DEVA Partisi Genel Başkanı Ali Babacan, partisinin genel merkezinde düzenlediği haftalık değerlendirme toplantısında gündeme ilişkin açıklamalarda bulundu.

AK Parti ve MHP'nin hazırladığı seçim kanunu tasarısına dair eleştirilerde bulunan Babacan, şu ifadeleri kullandı:

“Sayın Erdoğan ve Sayın Bahçeli baş başa verip, jübile seçimlerine nasıl gireceklerini konuşmuşlar. Ancak, görünen köy kılavuz istemez. Sonuç şimdiden ülkemize hayırlı olsun. Önümüzdeki seçimler, Sayın Bahçeli’nin çeyrek yüzyıllık genel başkanlık kariyerinin de jübilesi olacak. Biz kendilerini, er ya da geç, kendilerine yakışan bir şekilde uğurlayacağız. Ardından, ülkemizi en kısa sürede, huzura, zenginliğe ve adalete kavuşturacağız. Önümüzdeki seçimler, devletin elindeki tüm imkanların, iktidardaki parti lehine seferber edildiği son seçim olacak.”

'VAY YAVRUM VAY'

Babacan sözlerine şöyle devam etti:

“Seçim yasalarıyla oynamaktan medet umanlar, halkın çoktan vermiş olduğu bir kararla inatlaşmaya çalışıyorlar. Beyhude. Halkın desteğini kaybedip, seçimi matematik formülleriyle kazanacaklarını zannediyorlar. Vay yavrum vay... Uğraşsınlar, mümkün değil. Açık açık ifade ediyorum. Erdoğan ve Bahçeli, kendi kazdıkları kuyuya kendileri düşecek. Seçim günü geldiğinde, halkımızın iradesi, her türlü siyaset mühendisliği ürünü formülü yıkıp geçecek.”

"Biz sadece ve sadece halkımızın sağduyusuna güvenerek bu yola çıktık. Halkımızın yoğun ilgi ve teveccühüyle de yolumuza devam ediyoruz. Sayın Erdoğan ve Sayın Bahçeli’ye sesleniyorum: Masa başında üretilen formüllerle, entrikalarla seçim kazanılmaz" diyen Babacan, AK Parti ve MHP liderlerine "Seçim meydanda kazanılır. Onun için Erdoğan ve Bahçeli’ye 'hodri meydan' diyorum" diye seslendi.

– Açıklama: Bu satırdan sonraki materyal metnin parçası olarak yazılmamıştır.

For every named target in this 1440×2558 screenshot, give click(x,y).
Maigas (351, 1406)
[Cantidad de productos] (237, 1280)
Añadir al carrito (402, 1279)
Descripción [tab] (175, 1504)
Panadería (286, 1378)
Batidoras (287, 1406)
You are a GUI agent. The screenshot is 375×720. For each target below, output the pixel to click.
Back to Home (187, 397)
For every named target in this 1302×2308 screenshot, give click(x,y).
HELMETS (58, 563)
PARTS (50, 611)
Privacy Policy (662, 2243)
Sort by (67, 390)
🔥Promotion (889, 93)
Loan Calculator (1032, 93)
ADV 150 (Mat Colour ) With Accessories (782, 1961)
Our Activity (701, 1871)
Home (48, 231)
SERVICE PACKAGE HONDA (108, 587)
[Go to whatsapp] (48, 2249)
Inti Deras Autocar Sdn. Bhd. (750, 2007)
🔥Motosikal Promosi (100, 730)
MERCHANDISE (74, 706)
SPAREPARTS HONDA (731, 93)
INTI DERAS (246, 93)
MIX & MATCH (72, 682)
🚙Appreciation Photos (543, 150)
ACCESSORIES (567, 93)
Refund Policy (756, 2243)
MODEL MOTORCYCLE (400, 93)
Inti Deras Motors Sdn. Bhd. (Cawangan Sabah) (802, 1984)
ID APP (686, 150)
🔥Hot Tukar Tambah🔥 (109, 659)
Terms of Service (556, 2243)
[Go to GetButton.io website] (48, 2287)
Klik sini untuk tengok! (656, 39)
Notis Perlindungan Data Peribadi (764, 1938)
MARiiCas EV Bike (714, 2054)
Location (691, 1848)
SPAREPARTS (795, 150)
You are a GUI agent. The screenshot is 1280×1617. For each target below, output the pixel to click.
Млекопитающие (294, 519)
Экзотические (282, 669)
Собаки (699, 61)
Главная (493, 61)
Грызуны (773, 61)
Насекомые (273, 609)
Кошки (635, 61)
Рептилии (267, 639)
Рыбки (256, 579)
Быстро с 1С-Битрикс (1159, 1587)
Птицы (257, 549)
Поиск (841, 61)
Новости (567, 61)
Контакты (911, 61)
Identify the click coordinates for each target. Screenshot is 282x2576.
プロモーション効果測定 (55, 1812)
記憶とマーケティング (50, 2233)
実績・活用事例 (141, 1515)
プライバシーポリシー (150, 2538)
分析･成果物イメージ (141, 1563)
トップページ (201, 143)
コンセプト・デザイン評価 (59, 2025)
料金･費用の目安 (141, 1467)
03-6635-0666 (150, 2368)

'DIŞ POLİTİKA BİR KİŞİNİN DUYGU VE DÜRTÜLERİYLE YÖNETİLEMEZ'2

Rusya'nın Ukrayna'ya düzenlediği askeri harekata dair de konuşan Babacan, “Ukrayna’da yaşanan gelişmeler nedeniyle, diplomaside yoğun bir trafiğin yaşandığı günlerden geçiyoruz. Dış politikanın, günübirlikçi zihniyete terk edilemeyecek kadar önemli bir konu olduğu bir dönemden geçmekteyiz. Dış politikanın, bir kişinin duygu ve dürtüleriyle yönetilemeyeceği bir dönemdeyiz. Bu nedenle, başta Avrupa Birliği ve NATO ülkeleri olmak üzere, diğer devletlerle yürütülen görüşmeleri çok yakından takip ediyoruz. Uluslararası alanda, ülkemizin ağırlığına duyulan ihtiyacın arttığı bir dönemde; iktidardaki zihniyetin kapasitesinin küresel gelişmeleri taşıyamaya yetmediğini görüyoruz" değerlendirmesinde bulundu.